Destinos
É muito complicado saber o que é mais importante, se a partida, se o destino, se a viagem. Mas há quem à partida tenha a viagem como destino. Convidaram-me para falar num encontro de especialistas europeus em mobilidade cujo tema é o valor do tempo de viagem. Não é sobre viajar no tempo nem sobre o valor da viagem, mas sobre o valor que atribuímos aos tempos de viagem. Em rigor, é uma coisa no âmbito do workshop Future Trends and Hypotheses on the Value of Travel Time, do projeto europeu MoTiV - Mobility and Time Value, organizado em Portugal pelo especialista em transportes João Bernardino. E é no Convento da Arrábida. E chegar ao Convento da Arrábida é uma viagem que não tem um valor que se pode medir em dinheiro, nem sequer em espaço, nem muito menos em tempo.
Os modelos que estão por trás das políticas públicas de transportes, e dos planos concretos, têm muita dificuldade em valorizar esta variável. E o problema é que tudo está a mudar. Desde o aproveitamento da deslocação para trabalhar, desde os e-mails respondidos no comboio, as chamadas no carro. E o tempo de lazer no metro, a navegar no telefone, likar imagens de sushi, ver as notícias, insultar alguém no Twitter, ouvir música. Quanto vale isso? Mas a mudança breve será ainda maior. Os automóveis vão tornar-se metros em poucos anos. Se juntarmos as alternativas de mobilidade partilhada, com ubers e cabifies por todo lado, que vão tornar a mobilidade em rede na cidade em automóvel imensamente mais fácil e mais barata, com o advento do veículo autónomo, os carros vão ser metros, dizia, na medida em que seremos todos passageiros porque já ninguém vai ter nem guiar carro próprio.

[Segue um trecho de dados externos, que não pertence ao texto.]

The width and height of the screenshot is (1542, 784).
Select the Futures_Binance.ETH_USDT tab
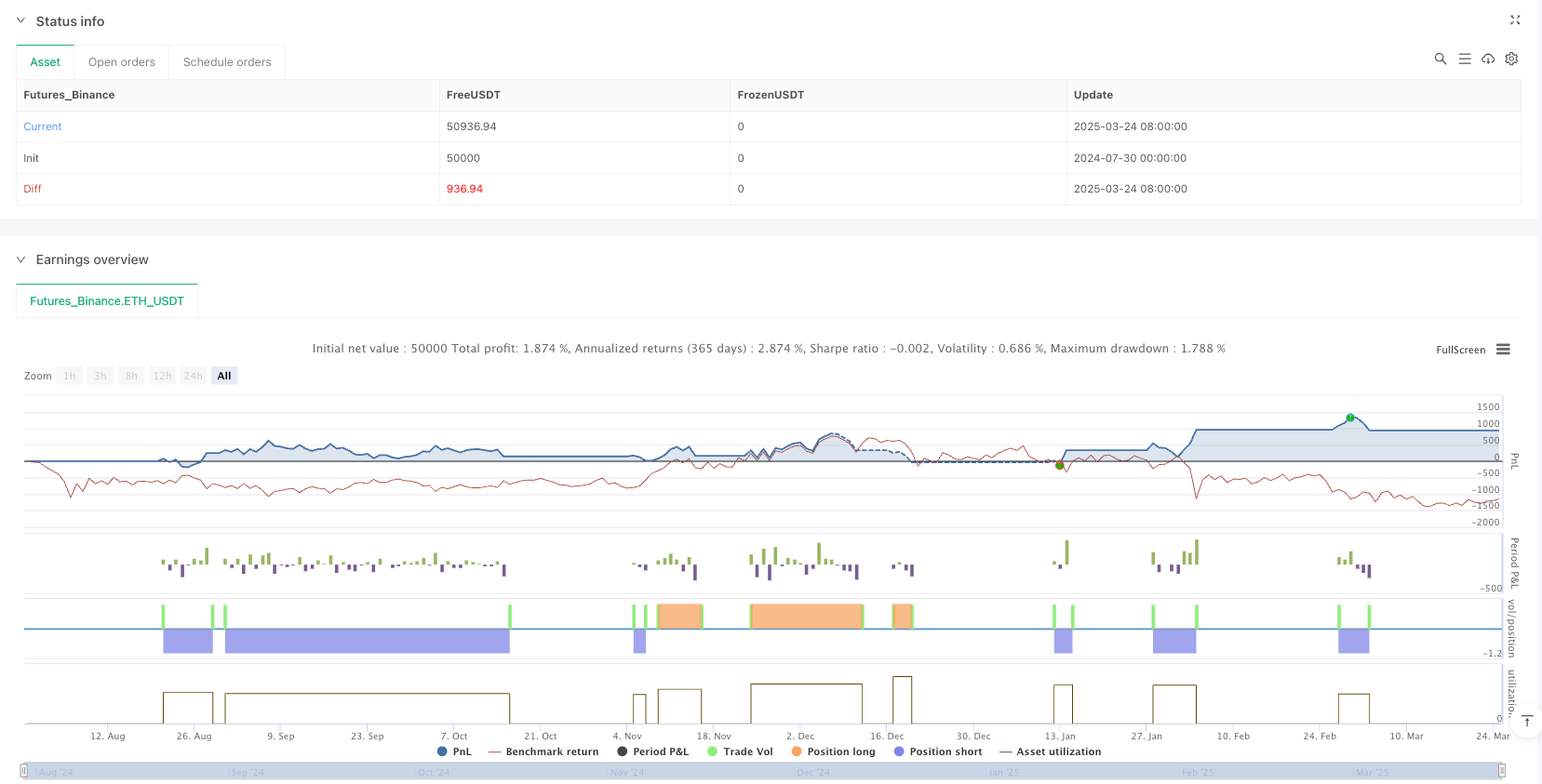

Saber quanto vale em euros o tempo de deslocação do ponto A para o ponto B. Se houver uma alternativa X a 1 euro que demora uma hora e uma alternativa Y a 5 euros que demora dez minutos, quem opta pela alternativa Y valoriza o tempo de viagem em qualquer coisa como quatro euros por quarenta minutos, seis euros por hora, mas, como diria Guterres, é uma questão de fazer as contas. Mas nesses euros, sejam eles quantos forem, tem de se descontar o valor atribuído pelos passageiros ao resto que se vai fazendo enquanto se viaja. Dizem os espertos, com X, que passageiros que ouvem música valorizam menos o tempo de viagem do que os passageiros que vão a ler.
Mas não há mais valor do que quando não se vai a fazer nada a não ser viajar. Devo muito às horas que passei em autocarros, do Lumiar para Lisboa e vice-versa, e em paragens de autocarros. Em metros e estações de metro. No banco de trás do carro dos meus pais, pela Europa, sem cinto de segurança. Mas o que teve mais valor, gostava de ter contado, mas não contei, foram os quase cem mil quilómetros que já devo ter feito de comboio, sinapses, células. Ouvi uma vez um amigo dos meus pais contar que o seu pai, no Porto, com a idade avançada e o juízo diminuído, saía de casa de manhã e metia-se no elétrico e fazia as linhas do princípio ao fim, de trás para a frente e da frente para trás, até que os senhores do elétrico o devolviam, ou a família o ia buscar, já sabiam onde o encontrar. Já não recordo os outros pormenores, se era sempre a mesma linha, se eram várias, o importante é que não deve haver melhor maneira de ir deixando a terra, dentro de um elétrico, na nossa cidade, para a frente e para trás. No Tudo sobre a Minha Mãe, o pai de Rosa (?) tinha Alzheimer e era passeado pelo cão. Devo ainda mais às voltas que já dei a Lisboa. No There Is a Light that never Goes Out", Morrissey canta as angústias de quem no lugar do passageiro quer andar de carro às voltas pela cidade, que não acabem, e que não o deixem em casa, porque já não tem casa. Mas há uma luz que nunca se apaga. É só preciso encontrá-la, e guardá-la lá onde for de guardar. E isso só andando por aí. E isso não tem valor que se meça.